Zuletzt aktualisiert am: 17. Juli 2023

Robo-Advisor: 11 Thesen zur Zukunft der digitalen Geldanlage

2. August 2018

Einer jener Experten ist Prof. Dr. Söhnholz. Wie sieht er die Zukunft der Robo-Advisor? Im Folgenden seine 11 Thesen zum Thema Robo-Advice eg. digitale Geldanlage.

Feststellung: Deutsche Robo-Advisor werden sich stark verändern

Einer der Fakten ist, dass nur sehr wenige unabhängige Robo Advisor in den USA in nennenswertem Umfang Anlagergelder akquiriert haben. In Deutschland sticht einzig Scalable mit einem Asset under Management Volumen von 2 Milliarden Euro deutlich aus der Masse hervor.
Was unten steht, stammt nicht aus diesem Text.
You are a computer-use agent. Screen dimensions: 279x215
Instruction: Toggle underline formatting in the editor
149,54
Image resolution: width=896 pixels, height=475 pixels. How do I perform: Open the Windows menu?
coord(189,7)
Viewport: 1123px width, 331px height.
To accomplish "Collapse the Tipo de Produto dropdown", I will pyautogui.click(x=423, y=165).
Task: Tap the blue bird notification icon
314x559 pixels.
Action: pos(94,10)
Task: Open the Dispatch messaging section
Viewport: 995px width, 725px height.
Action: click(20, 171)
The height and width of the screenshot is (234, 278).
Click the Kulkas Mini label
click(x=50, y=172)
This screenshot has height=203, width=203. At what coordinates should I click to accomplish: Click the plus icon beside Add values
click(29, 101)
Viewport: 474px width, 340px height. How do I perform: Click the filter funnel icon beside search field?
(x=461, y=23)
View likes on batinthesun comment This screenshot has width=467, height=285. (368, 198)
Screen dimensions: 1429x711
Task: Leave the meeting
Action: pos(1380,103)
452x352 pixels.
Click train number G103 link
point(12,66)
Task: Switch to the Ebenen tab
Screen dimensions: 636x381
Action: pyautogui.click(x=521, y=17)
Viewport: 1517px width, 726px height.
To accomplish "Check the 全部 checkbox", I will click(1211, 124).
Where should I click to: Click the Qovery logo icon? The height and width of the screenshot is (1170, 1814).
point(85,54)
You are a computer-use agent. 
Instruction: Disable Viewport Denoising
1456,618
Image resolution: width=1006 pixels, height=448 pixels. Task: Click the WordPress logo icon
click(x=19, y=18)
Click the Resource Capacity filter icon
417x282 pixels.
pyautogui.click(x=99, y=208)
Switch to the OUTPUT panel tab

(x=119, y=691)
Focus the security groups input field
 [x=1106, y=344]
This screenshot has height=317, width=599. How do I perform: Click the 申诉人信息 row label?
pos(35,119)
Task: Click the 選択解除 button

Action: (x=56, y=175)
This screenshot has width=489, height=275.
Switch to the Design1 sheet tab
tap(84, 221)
Dabei sind selbst die großen Robo Advisor in den USA wie Betterment und Wealthfront wohl noch lange nicht profitabel. Etliche Robo Advisor Anbieter sind auch schon wieder vom Markt verschwunden.

Mehrere ETF-Anbieter und zunehmend auch traditionelle Geldanlageanbieter nutzen inzwischen Robo Advisor, um ihre Produkte noch besser zu verkaufen. In den USA sind die abhängigen und hybriden Robo Advisor, d.h. jene, die auch persönliche Beratung anbieten, von Vanguard und Charles Schwab mit Abstand am erfolgreichsten.

Die Kritik der deutschen Verbraucherzentralen und der Bundesanstalt für Finanzdienstleistungsaufsicht (BaFin, siehe Felix Hufeld: Aufsicht und Regulierung in Zeiten von Big Data und künstlicher Intelligenz, in: BaFin Perspektiven Ausgabe 172018 vom 1.8.2018, z.B. S. 12, siehe Fußnote 1 unten) wird sicher zu Veränderungen deutscher Robo Advisor führen.

11 Thesen zur Zukunft deutscher Robo-Advisor

1. Robo Advisor Services werden weiter zunehmen, vor allem durch traditionelle Anbieter, also Banken, Vermögensverwalter und Assetmanager (Fondsanbieter).

2. Für kleine Anlagesummen werden zunehmend Robo Advisors eingesetzt, da sich für diese keine persönliche Beratung lohnt. Aber auch vermögenden Anlegern werden zunehmend mehr Online Services angeboten. Der Hauptgrund: Durch die Nutzung von Robo Advisor Tools können Verwaltungs- und Vertriebskosten gegenüber Offline-Angeboten gesenkt werden.

3. Banken und Vermögensverwalter werden neben beratungsfreien Robo Advisor Angeboten für kleine Anlagebeträge auch hybride Konzepte inklusive (Online-)Beratung für größere Anlagesummen anbieten, da Anleger nicht auf persönliche Beratung verzichten möchten. Der Schwerpunkt der Beratung wird sich vom Portfoliomanagement, mit dem nur sehr schwer Outperformance zu generieren ist, auf die Finanz- und Steuerplanung verschieben.

4. Robo Advisor werden ihre Algorithmen offen legen müssen (siehe BaFin Quelle oben). So wird deutlich werden, dass die Algorithmen sehr stark von Eingabedaten abhängen, vor allem Prognosen von Renditen, Risiken und Abhängigkeiten/Korrelationen. Die Prognosen und Modelle werden Anlegern kaum plausibel zu erklären sein. Der Trend wird daher zu einfachen und robusteren Geldanlageregeln führen.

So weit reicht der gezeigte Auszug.